The Labour Party is back in the ring. The latest polling shows that Keir Starmer has passed the early tests of his leadership with distinction. In his first four months, he has demonstrated good judgement, competence and resolve – both in holding the government to account and in starting to change the Labour Party.

But Starmer knows the job has hardly started. Most people don’t think much about politics and their views of parties take many years to change. Impressions of the new leader may be broadly positive, but millions of the voters Labour needs to win still see the party as untrustworthy, divided, extreme or irrelevant.

Labour’s challenge is to build connections with people who feel the party is not there for them. This doesn’t mean targeting one group over another, or one type of place, because the party has lost votes almost everywhere. Starmer needs to build an extraordinary breadth of support that unites people with very different lives and world views.

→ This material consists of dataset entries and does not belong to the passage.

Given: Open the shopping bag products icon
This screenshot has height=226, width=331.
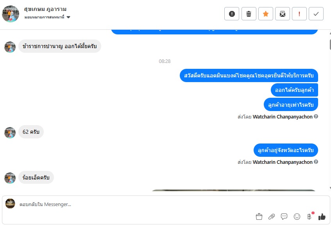Looking at the screenshot, I should point(259,217).
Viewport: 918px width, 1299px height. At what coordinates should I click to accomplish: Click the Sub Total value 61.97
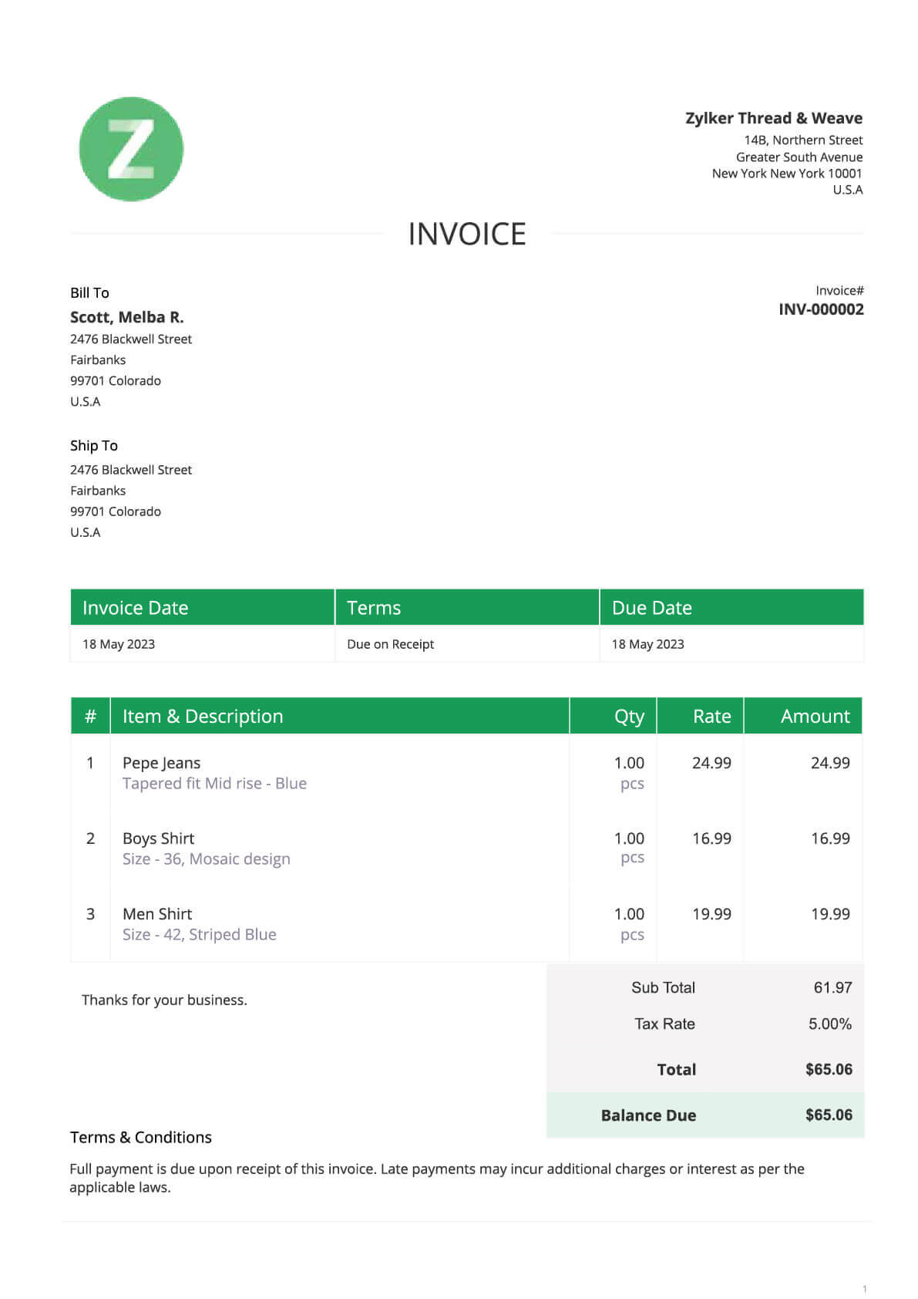pyautogui.click(x=832, y=987)
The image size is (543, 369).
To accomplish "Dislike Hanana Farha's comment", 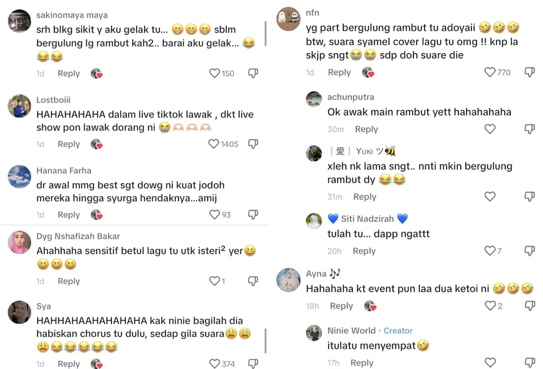I will pos(253,214).
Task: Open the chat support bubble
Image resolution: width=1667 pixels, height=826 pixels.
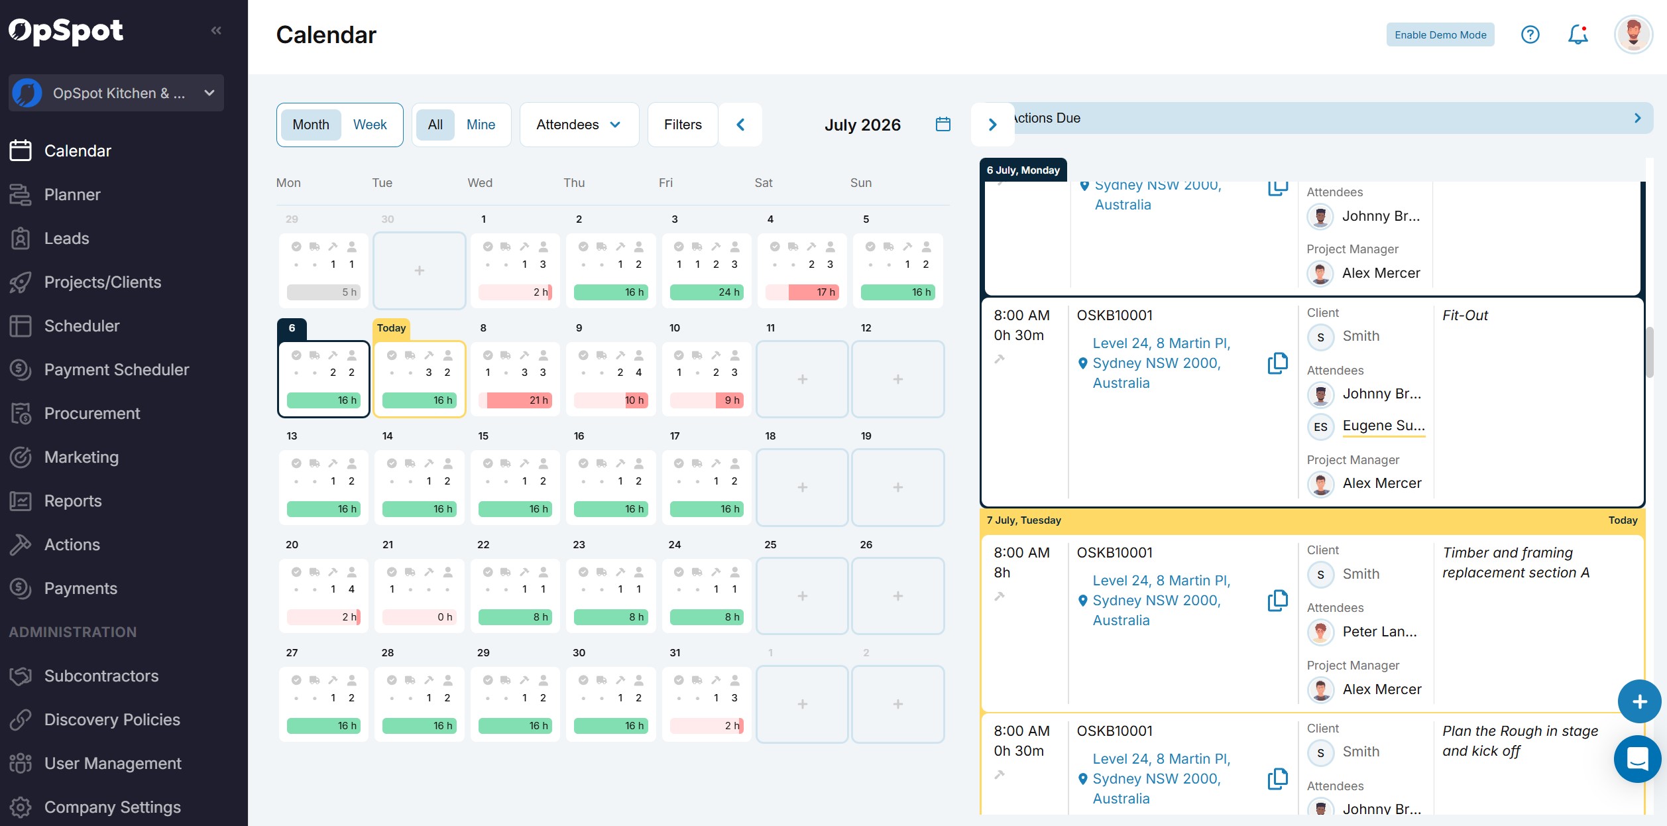Action: click(x=1637, y=758)
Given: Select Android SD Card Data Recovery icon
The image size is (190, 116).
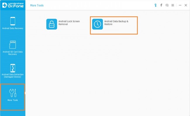Looking at the screenshot, I should coord(13,45).
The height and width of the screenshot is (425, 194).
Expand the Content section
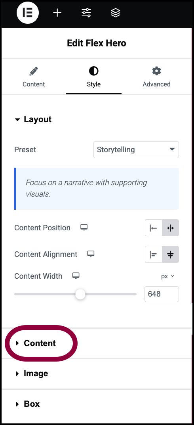point(40,343)
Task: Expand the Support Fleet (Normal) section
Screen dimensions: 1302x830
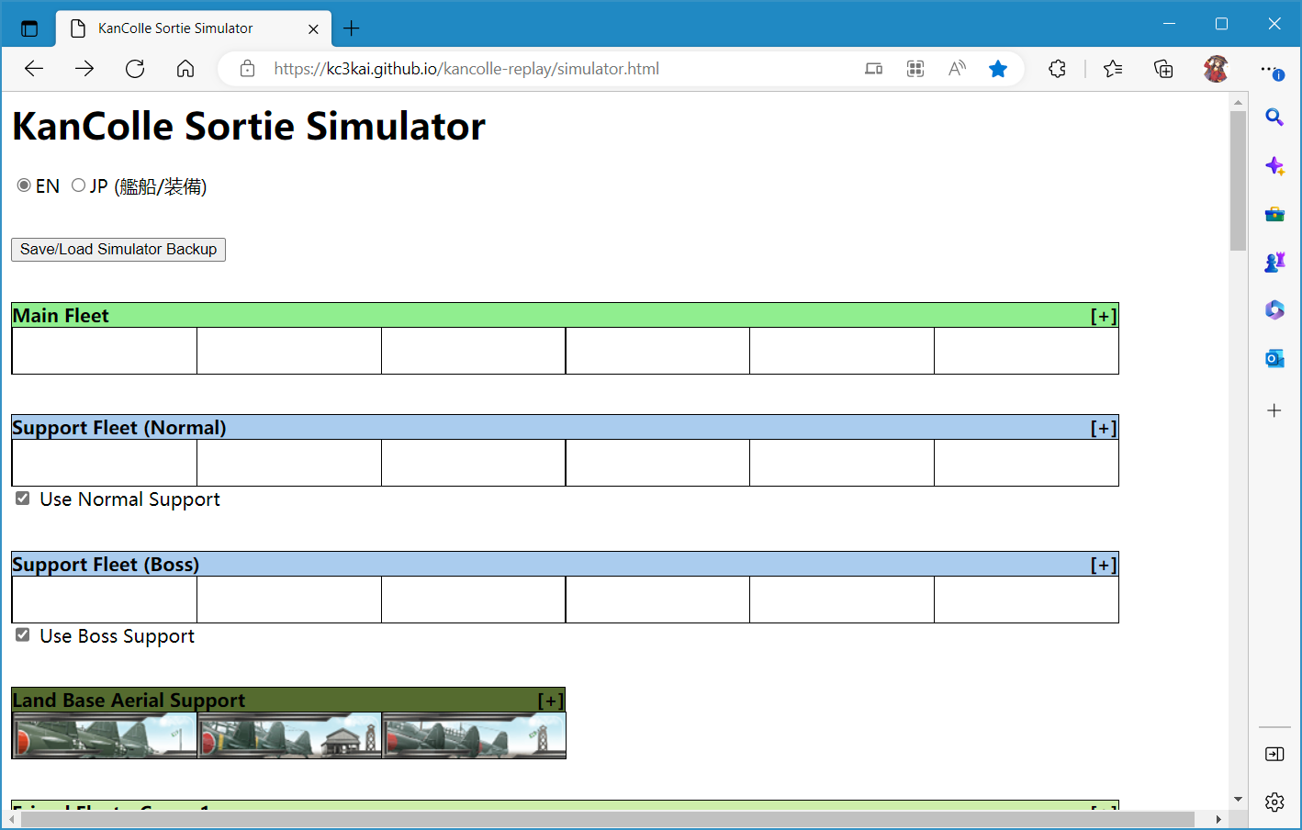Action: tap(1103, 428)
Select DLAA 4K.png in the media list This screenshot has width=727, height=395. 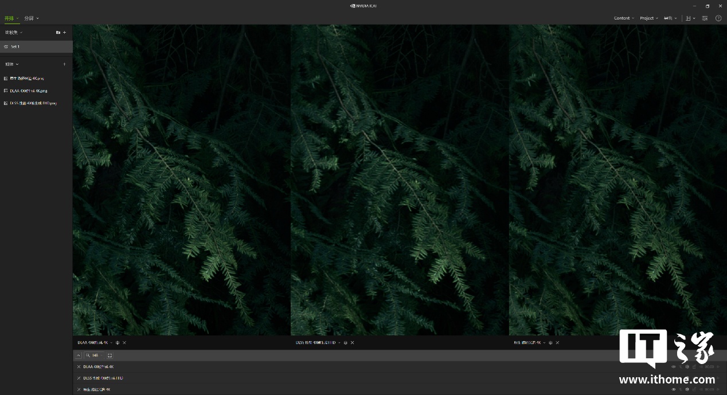[28, 91]
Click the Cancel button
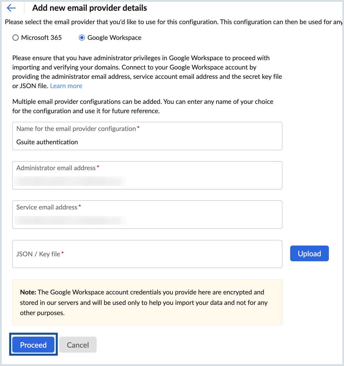344x366 pixels. pos(77,344)
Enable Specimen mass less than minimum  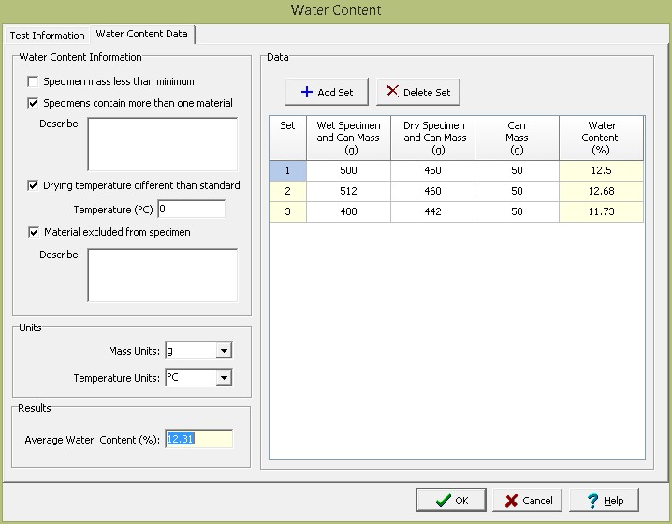coord(34,81)
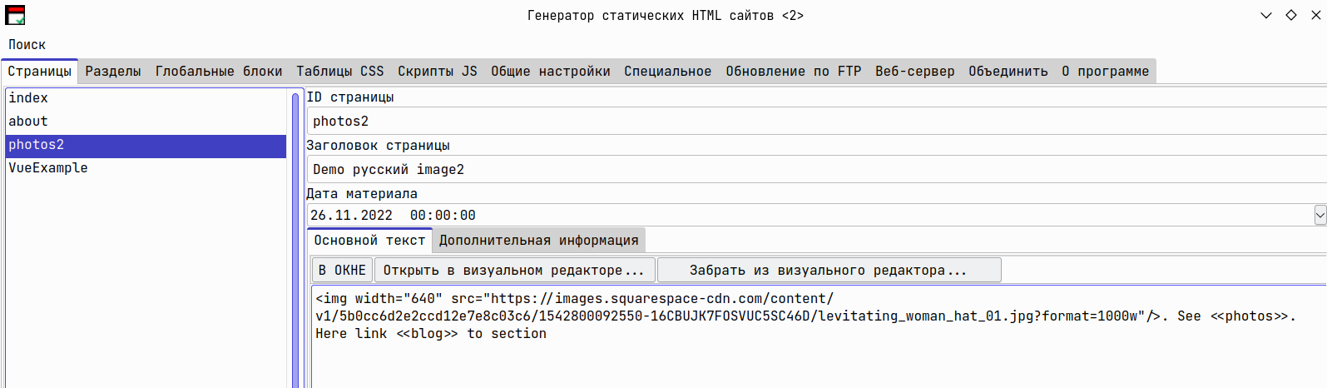
Task: Open the Обновление по FTP tab
Action: tap(794, 72)
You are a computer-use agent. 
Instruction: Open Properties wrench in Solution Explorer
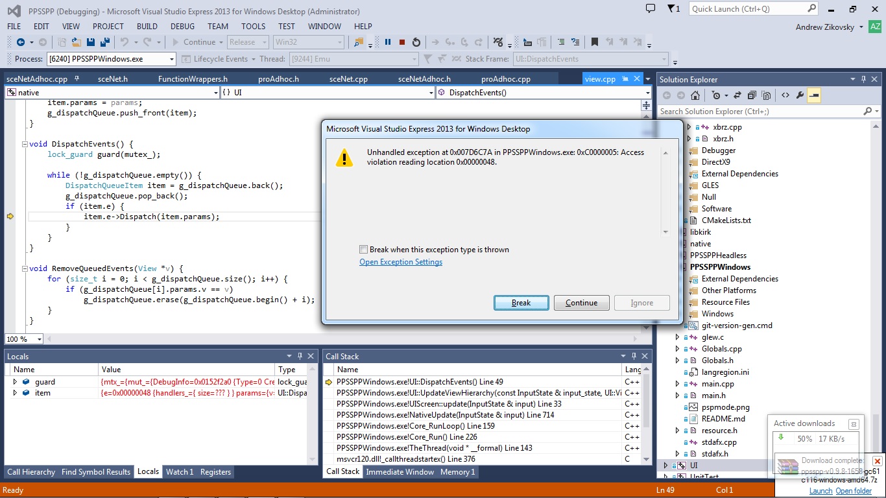pos(800,95)
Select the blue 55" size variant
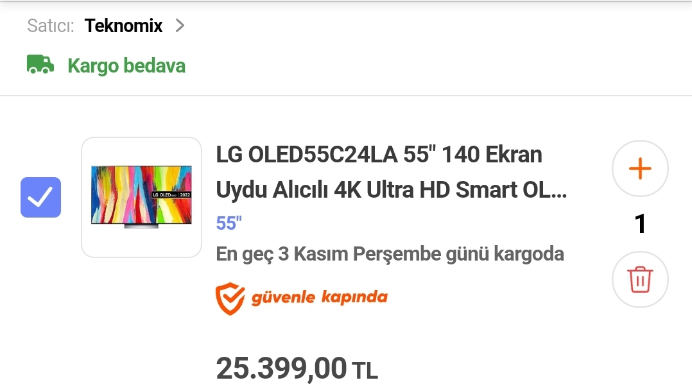Viewport: 692px width, 387px height. click(x=229, y=223)
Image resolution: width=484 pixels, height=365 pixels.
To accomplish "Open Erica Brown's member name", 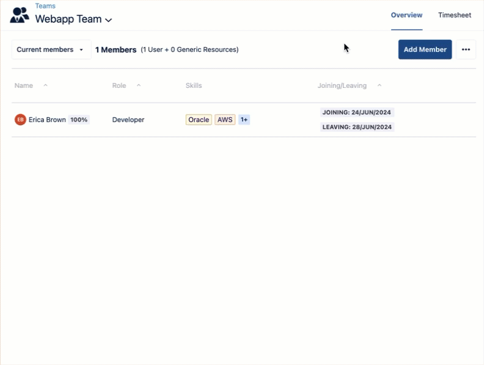I will pos(47,120).
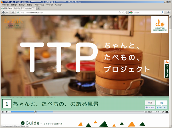Click the ツイートする button
This screenshot has width=172, height=128.
point(162,108)
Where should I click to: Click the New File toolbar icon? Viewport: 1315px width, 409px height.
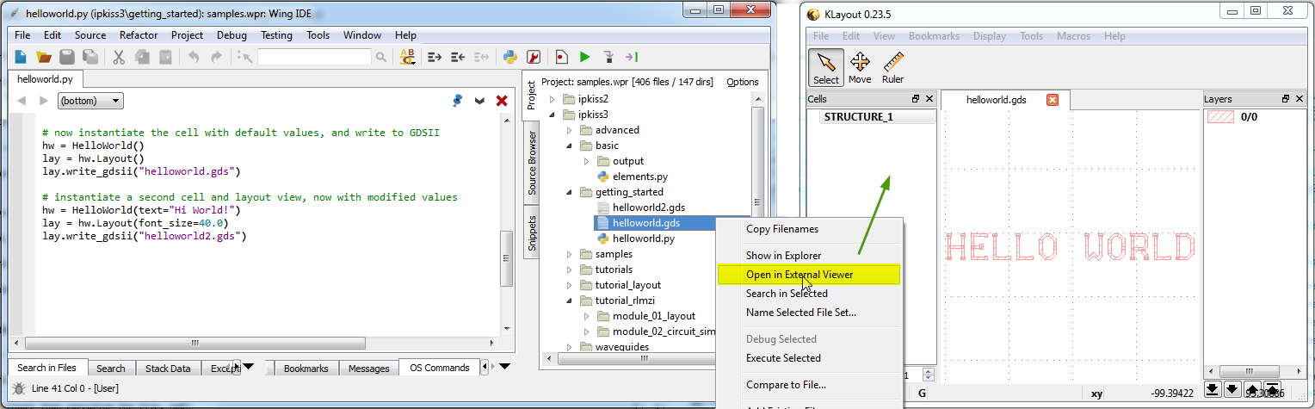click(21, 57)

The task is to translate the passion of committed progressives who agitate for vital causes like Black Lives Matter into a majoritarian form of Labour politics, which builds and channels a quiet, broad-based conviction that deep change must come. Starmer must nurture and champion aspirations that feel homegrown everywhere, rather than appearing to impose the values of liberal-minded minorities onto people who find protest culture alien. The party will succeed when it is the conducting rod for almost everyone who wants Britain to turn a new page, wherever they live and whatever their background.

Boris Johnson’s hapless handling of this year’s terrible pandemic and recession has created the chance for Labour to present itself as a serious government-in-waiting. We’ve seen a glimpse of just how prepared Starmer and his team are to strategically capitalise on the government’s failings, with their role in escalating pressure during the exam debacle.

But nothing should be taken for granted because we know the Labour Party usually loses post-recession elections. Labour will need to spend years persuading voters that fundamental change is the only way to bring people security in their lives and competent stewardship of the country.

In this endeavour, the party is at a disadvantage on two fronts. First, at a point of national crisis, the Conservatives are seeking to adopt a pale imitation of social democracy, stealing ideas from Keynes, New Labour and continental welfare states. We can expect the government to fight the next four years on the centre ground.

Second, it is becoming clear that the next election will be a contest between three candidates for Prime Minister, not two: Starmer, Johnson and Sunak. Starmer is starting to edge ahead of Johnson on questions of competence and trust, but we know the Conservative Party is ruthless. The moment Johnson is no longer seen as a winner, he will be replaced and Rishi Sunak has few of the Prime Minister’s glaring flaws. Labour must work on the basis that Starmer will have to best two Conservative rivals in succession to win the next election.

In a world turned upside down in just four months, the four years until the 2024 election are of course a political eternity and Starmer’s party faces its first real test in May next year. In the biggest set of ‘mid-term’ elections we’ve known, Labour must make real progress. Above all, the party will need to reverse its fortunes in Scotland, both because Labour has little chance of winning a general election without more Scottish seats, and because a Labour recovery is essential to maintain Scotland’s place in the UK.

The aim must be to overtake a Scottish Conservative party tainted by Boris Johnson and to prevent an outright SNP majority. If Scottish Labour cannot regain its place as the main opposition party and principal defender of the union, the SNP will use every Conservative misstep in London to further the case for independence until it is seen as a post-Covid inevitability.

Keir Starmer knows all this, and we can expect to see him spending more time in Scotland than any Labour leader since Gordon Brown. Early and decisive intervention will be needed if the Scottish campaign is not shaping up. For the Labour Party in England and Wales, the 2021 Scottish elections are not someone else’s problem.